When calling the `histogram` function, the `lines` option is `True` by default.

Example:

```python
import numpy as np
x = np.sin(np.linspace(1, 1000))
from uniplot import histogram
histogram(x)
```

Result:
```
┌────────────────────────────────────────────────────────────┐
│   ▛▀▀▌                       │                   ▐▀▀▜      │ 5
│   ▌  ▌                       │                   ▐  ▐      │
│   ▌  ▌                       │                   ▐  ▐      │
│   ▌  ▀▀▀▌                    │                ▐▀▀▀  ▝▀▀▜   │
│   ▌     ▌                    │                ▐        ▐   │
│   ▌     ▌                    │                ▐        ▐   │
│   ▌     ▙▄▄▄▄▄▖              │          ▗▄▄▄  ▐        ▐   │
│   ▌           ▌              │          ▐  ▐  ▐        ▐   │
│   ▌           ▌              │          ▐  ▐  ▐        ▐   │
│   ▌           ▌              │          ▐  ▐  ▐        ▐   │
│   ▌           ▀▀▀▀▀▀▀▀▀▀▀▀▀▀▀▀▀▀▀▀▜  ▐▀▀▀  ▝▀▀▀        ▐   │
│   ▌                          │    ▐  ▐                 ▐   │
│   ▌                          │    ▐  ▐                 ▐   │
│   ▌                          │    ▐▄▄▟                 ▐   │
│   ▌                          │                         ▐   │
│   ▌                          │                         ▐   │
│▄▄▄▌▁▁▁▁▁▁▁▁▁▁▁▁▁▁▁▁▁▁▁▁▁▁▁▁▁▁│▁▁▁▁▁▁▁▁▁▁▁▁▁▁▁▁▁▁▁▁▁▁▁▁▁▐▄▄▄│ 0
└────────────────────────────────────────────────────────────┘
     -1                        0                       1
```

### Plotting time series

There is inital support for using timestamps for the axis labels. It should work with most formats.

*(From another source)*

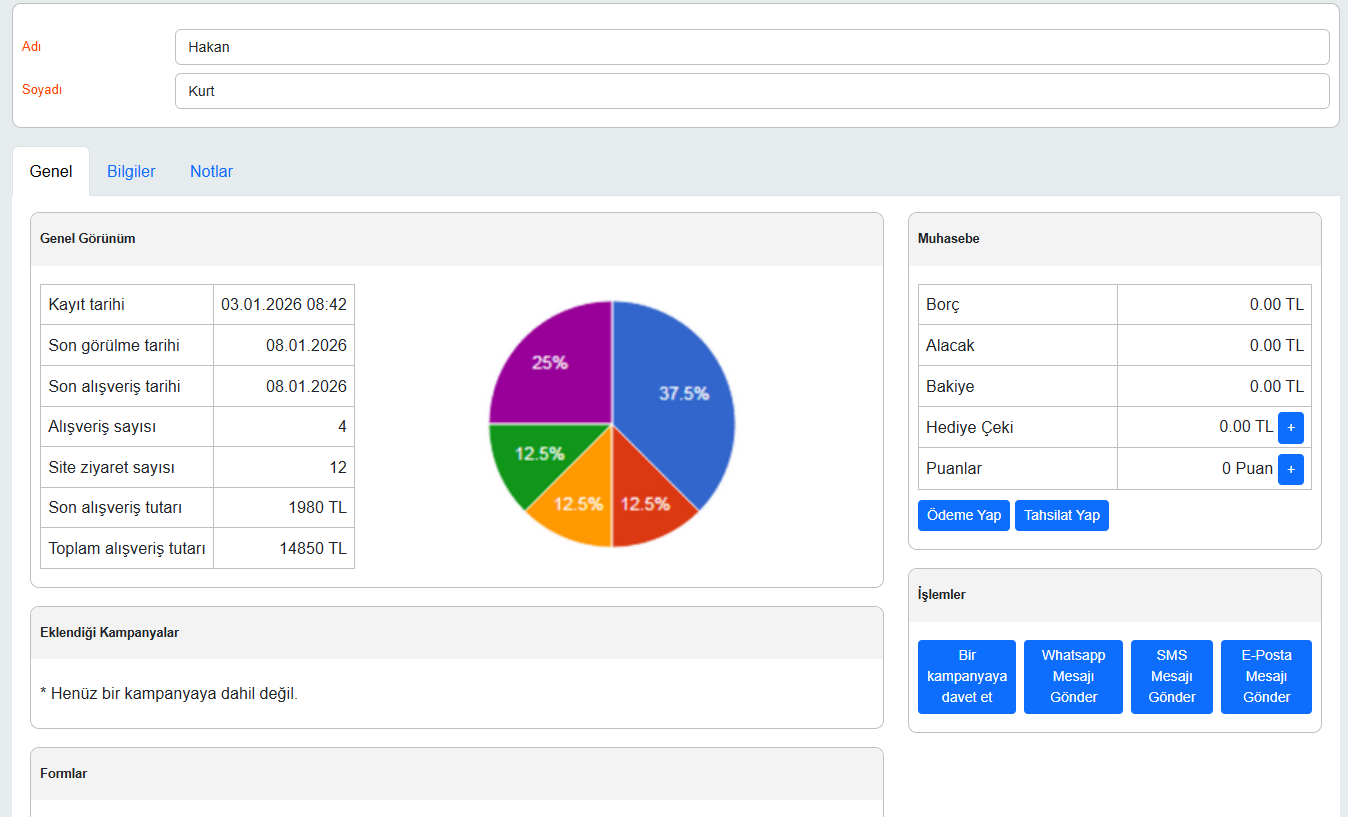Screen dimensions: 1348x817
Task: Click the Toplam alışveriş tutarı value cell
Action: pos(284,548)
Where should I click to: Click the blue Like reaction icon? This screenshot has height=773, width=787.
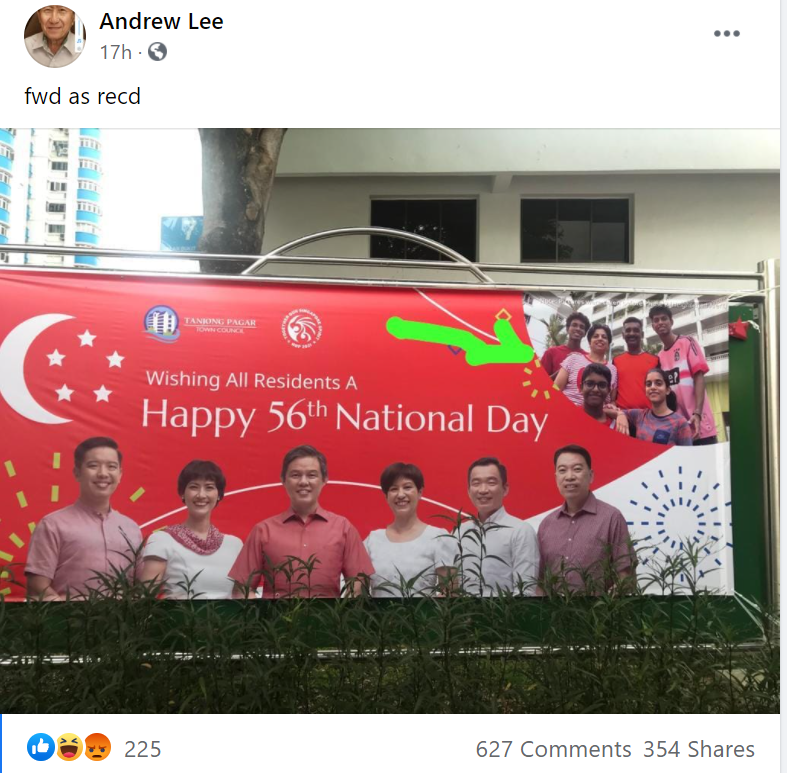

Missing so far are nicer axis labels for time stamps, as well as timezone support.

Example:

```python
import numpy as np
dates =  np.arange('2024-02-17T12:10', 4*60, 60, dtype='M8[m]')
from uniplot import plot
plot(xs=dates, ys=[1,2,3,2])
```

Result:
```
┌────────────────────────────────────────────────────────────┐
│                                       ▝                    │ 3
│                                                            │
│                                                            │
│                                                            │
│                                                            │
│                                                            │
│                                                            │
│                                                            │
│                    ▘                                      ▝│ 2
│                                                            │
│                                                            │
│                                                            │
│                                                            │
│                                                            │
│                                                            │
│                                                            │
│▖                                                           │ 1
└────────────────────────────────────────────────────────────┘
 12:24:51  12:54:54  13:24:58  13:55:01  14:25:05   14:55:09
```


## Installation

Install via pip using:

```sh
pip install uniplot
```


## Contributing

Clone this repository, and install dependecies via `poetry install`.

You can run the tests via `poetry run ./run_tests` to make sure your setup is good. Then
proceed with issues, PRs etc. the usual way.